The actors behind SamSam thought through carefully who they would attack, as well as how, says Christiaan Beek, lead scientist and senior principal engineer at McAfee. “Where most ransomware goes for the mass attack ‘spray and pray-they-pay,’ the SamSam attacks are individual and targeted,” Beek points out. By looking for vulnerabilities or accessing victims using RDP, a remote access feature, they enter their victim’s network and spread their customized version of SamSam.
They gather credentials from the victim, use scripting and other trusted tools to spread their ransomware internally into the victim’s network, and try to stay below the radar as much as they can, according to Beek.
“The fact that the human actors behind SamSam sought out vulnerable organizations to attack resulted in a high rate of success, and their constant tweaking of their code kept it viable and effective,” says Stephen Cobb, senior security researcher at ESET. Through deliberate and on-going adjustments, aimed at exploiting the ever-changing range of vulnerabilities, SamSam attackers “had a fairly constant supply of potential victims to target,” Cobb adds.
To further complicate matters for enterprise victims, SamSam, like many malware tools, has evolved to become more successful in compromising backup data, Kothari adds.

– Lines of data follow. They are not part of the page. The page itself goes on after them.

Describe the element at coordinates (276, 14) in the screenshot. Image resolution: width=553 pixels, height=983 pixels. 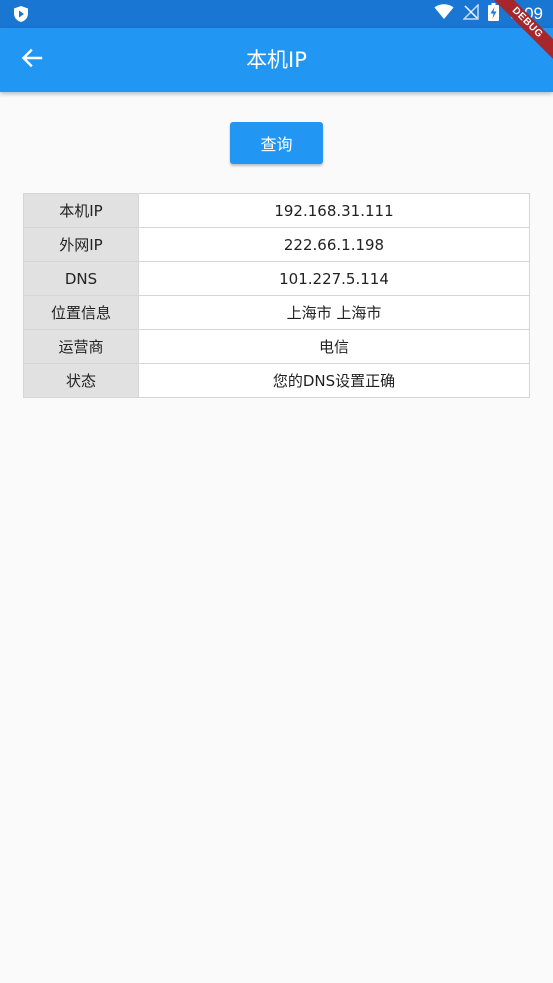
I see `status-bar: 3:09` at that location.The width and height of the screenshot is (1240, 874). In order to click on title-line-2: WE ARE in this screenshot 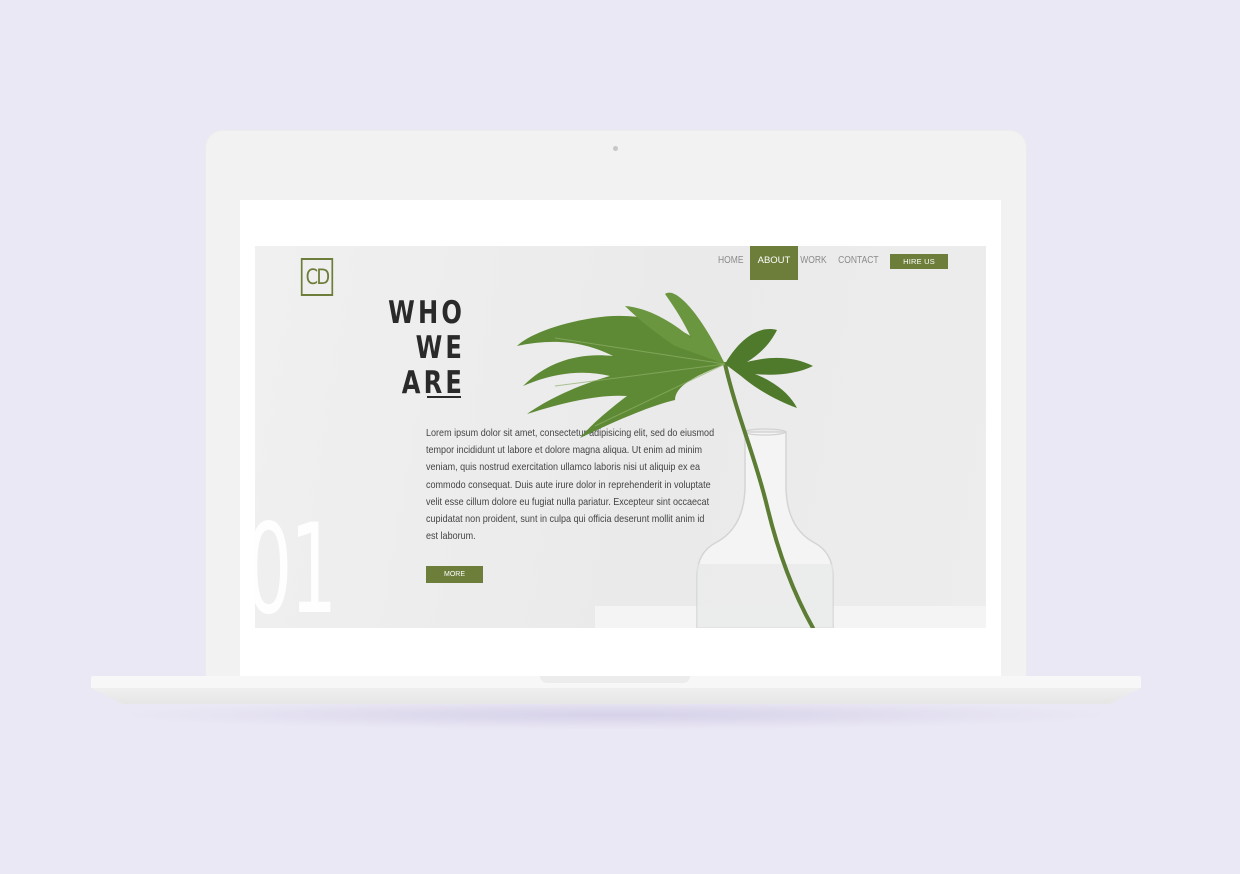, I will do `click(433, 366)`. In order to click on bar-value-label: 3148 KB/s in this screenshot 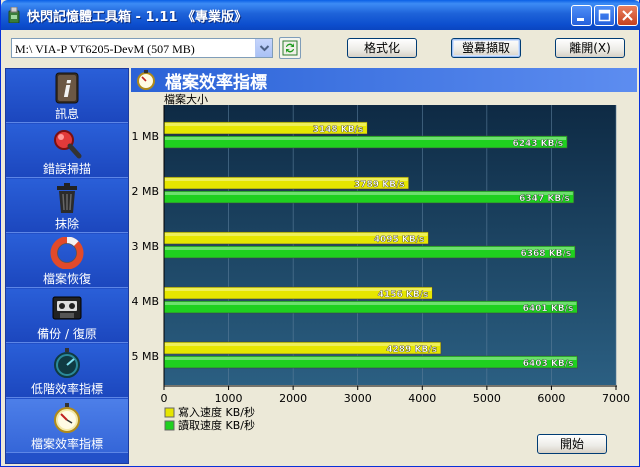, I will do `click(338, 130)`.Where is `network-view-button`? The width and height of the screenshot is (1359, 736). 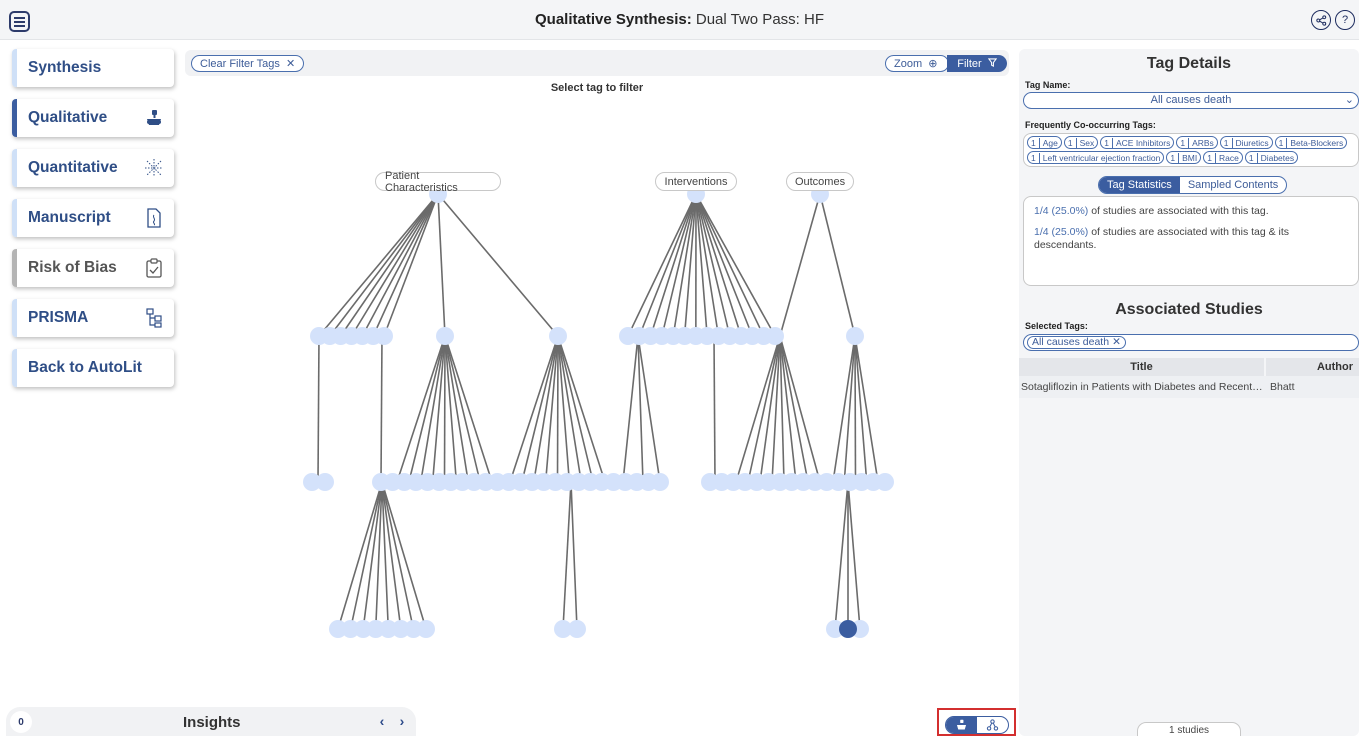 network-view-button is located at coordinates (992, 725).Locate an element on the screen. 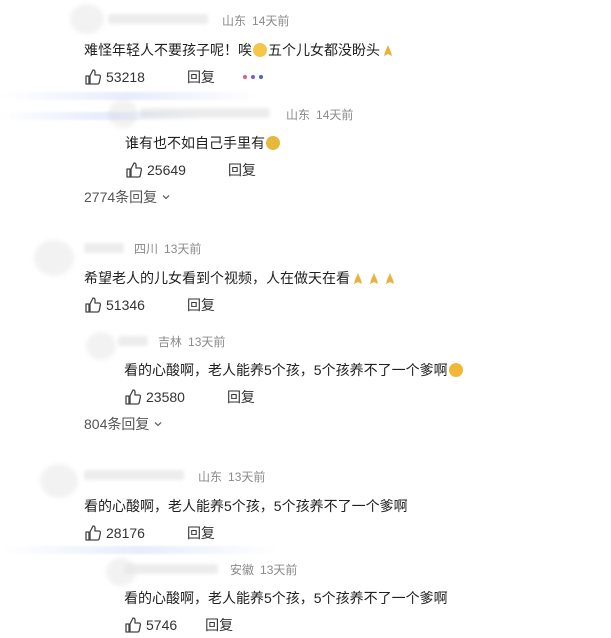  like-button: 23580 is located at coordinates (154, 397).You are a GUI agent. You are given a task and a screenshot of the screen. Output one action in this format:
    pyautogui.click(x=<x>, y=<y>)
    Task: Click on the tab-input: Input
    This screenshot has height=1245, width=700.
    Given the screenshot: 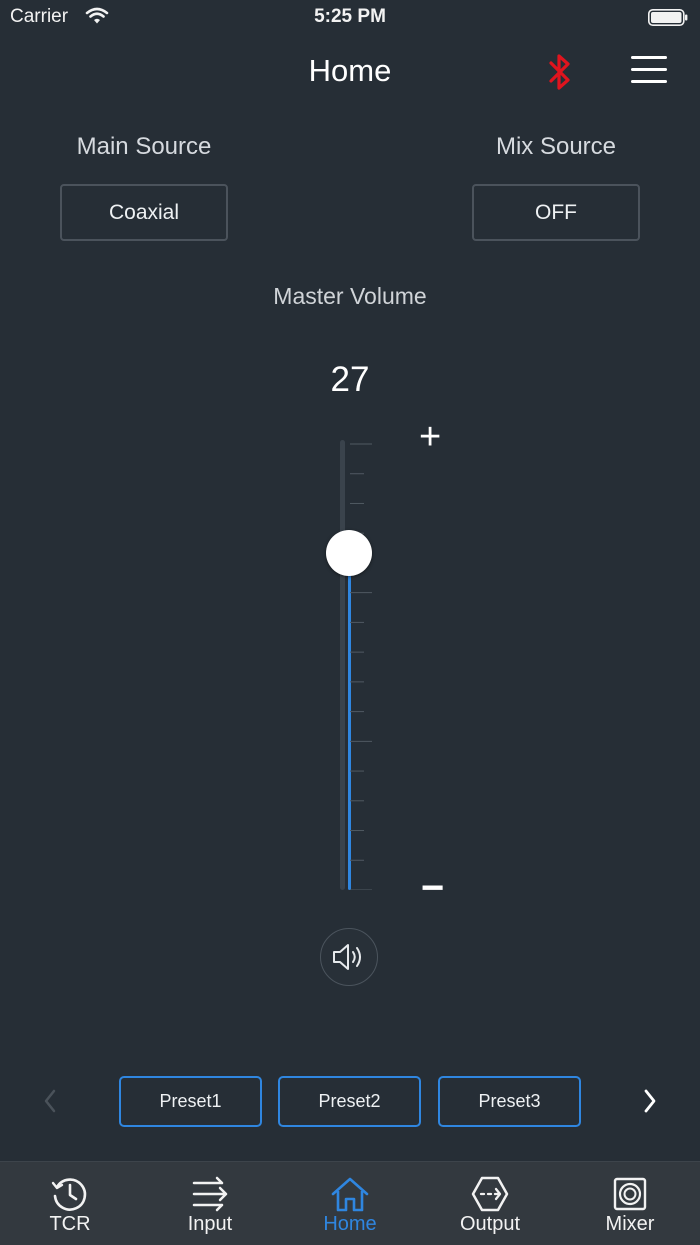 What is the action you would take?
    pyautogui.click(x=210, y=1204)
    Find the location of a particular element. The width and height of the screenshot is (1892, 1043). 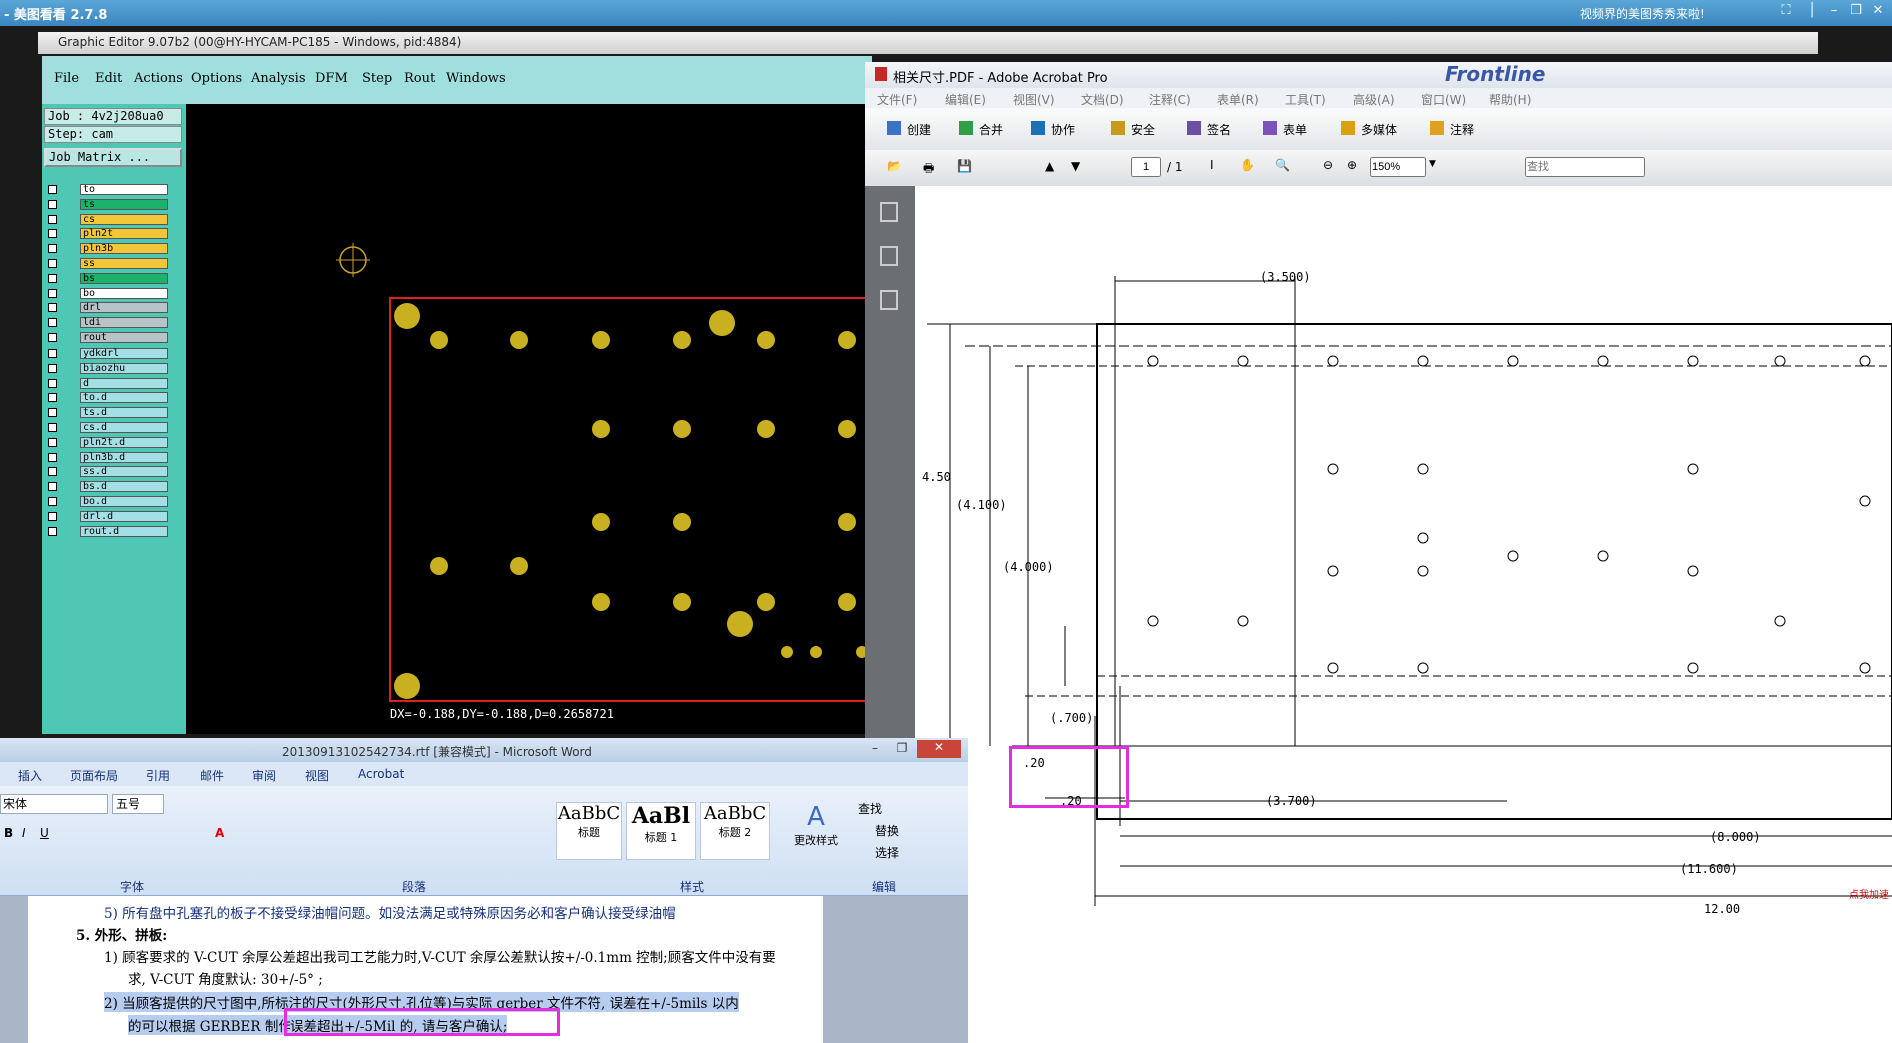

page-number-input is located at coordinates (1146, 167). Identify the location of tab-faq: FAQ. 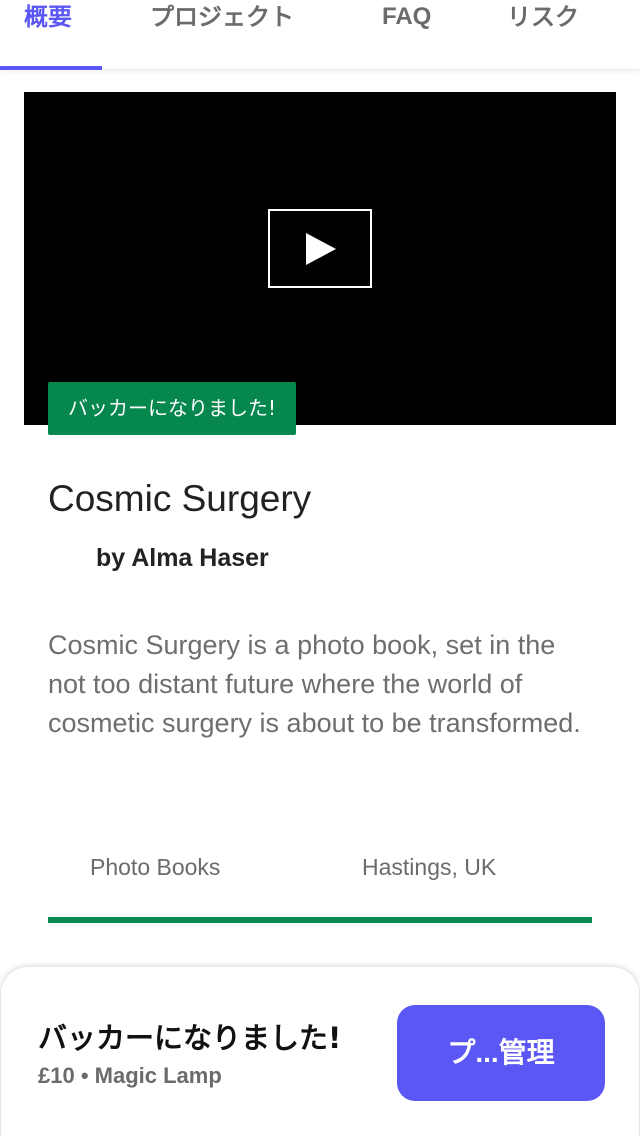
(406, 35).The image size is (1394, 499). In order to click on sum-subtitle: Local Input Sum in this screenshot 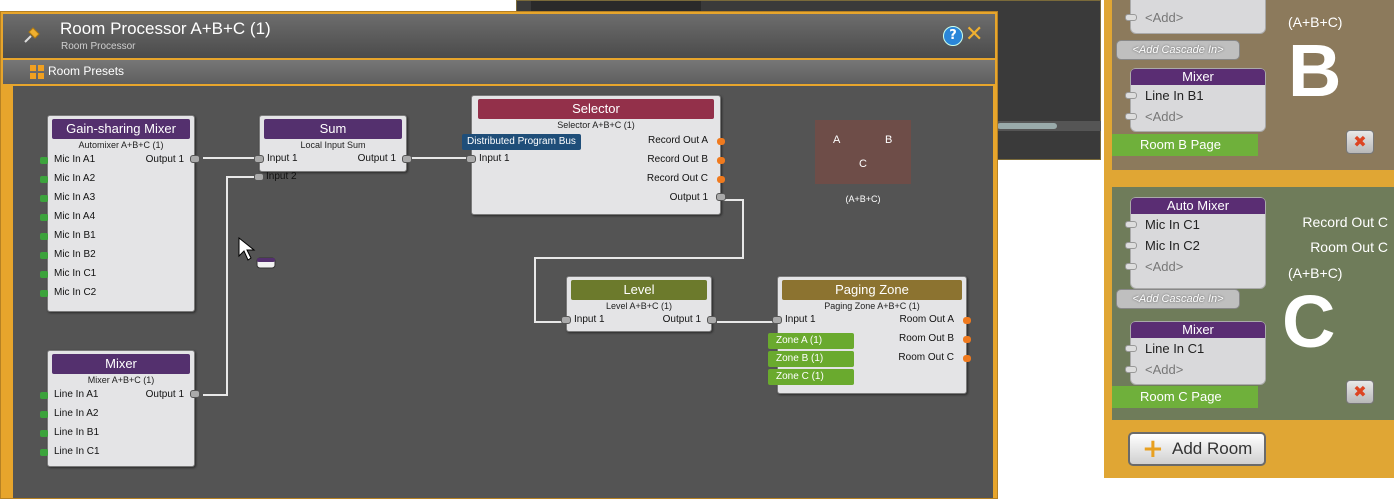, I will do `click(333, 145)`.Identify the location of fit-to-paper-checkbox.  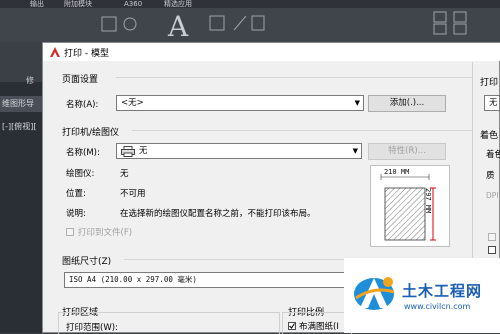
(292, 326).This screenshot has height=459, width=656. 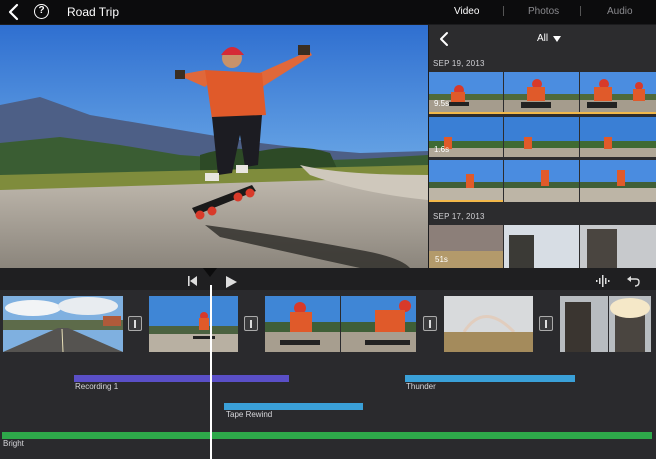 What do you see at coordinates (421, 386) in the screenshot?
I see `audio-track-label: Thunder` at bounding box center [421, 386].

“This raises the threat profile and makes it more likely for defenders to pay the ransom,” Kothari says. “As they add new capabilities such as artificial intelligence we expect to see a large series of successful attacks.”
Because there was hardly any direct evidence of who created SamSam, the operators seemed to have effectively covered their tracks, and the main motive for the attacks was apparently financial, pinning down the sources of this ransomware was difficult, Nichols points out. Given the effectiveness and secrecy with which the authors and attackers operated, many industry experts believed SamSam was the product of a nation-state.
And, indeed, in late 2018, the Justice Department indicted two Iranian men behind the SamSam ransomware attacks that infected the cities of Atlanta, San Diego and Newark, N.J., as well as two others who converted the ransom into Iranian riyals.
Faramarz Shahi Savandi and Mohammad Mehdi Shah Mansouri, “extorted victims by leaving a ransom note in the form of a file on each computer encrypted by SamSam Ransomware,” read the indictment, unsealed in late November in a U.S. District Court in New Jersey. “Each victim’s ransom note told the Victim that its files were encrypted, told the victim that it would have to pay Bitcoin to get the decryption keys.”
“The Iranian defendants allegedly used hacking and malware to cause more than $30 million in losses to more than 200 victims,” said Deputy Attorney General Rod Rosenstein said in a release. “According to the indictment, the hackers infiltrated computer systems in 10 states and Canada and then demanded payment. The criminal activity harmed state agencies, city governments, hospitals and countless innocent victims.”
Based on the federal indictment, the SamSam ransomware was “written in Iran by Iranians, which strikes me as entirely plausible,” Cobb says. “It is also plausible that they had help, or tacit permission, from their government. Although I am not aware of any evidence to that effect, the reality is that ransomware like SamSam is an ideal tool for countries suffering from international sanctions: it generates income and causes pain to its victims, whether or not they pay.”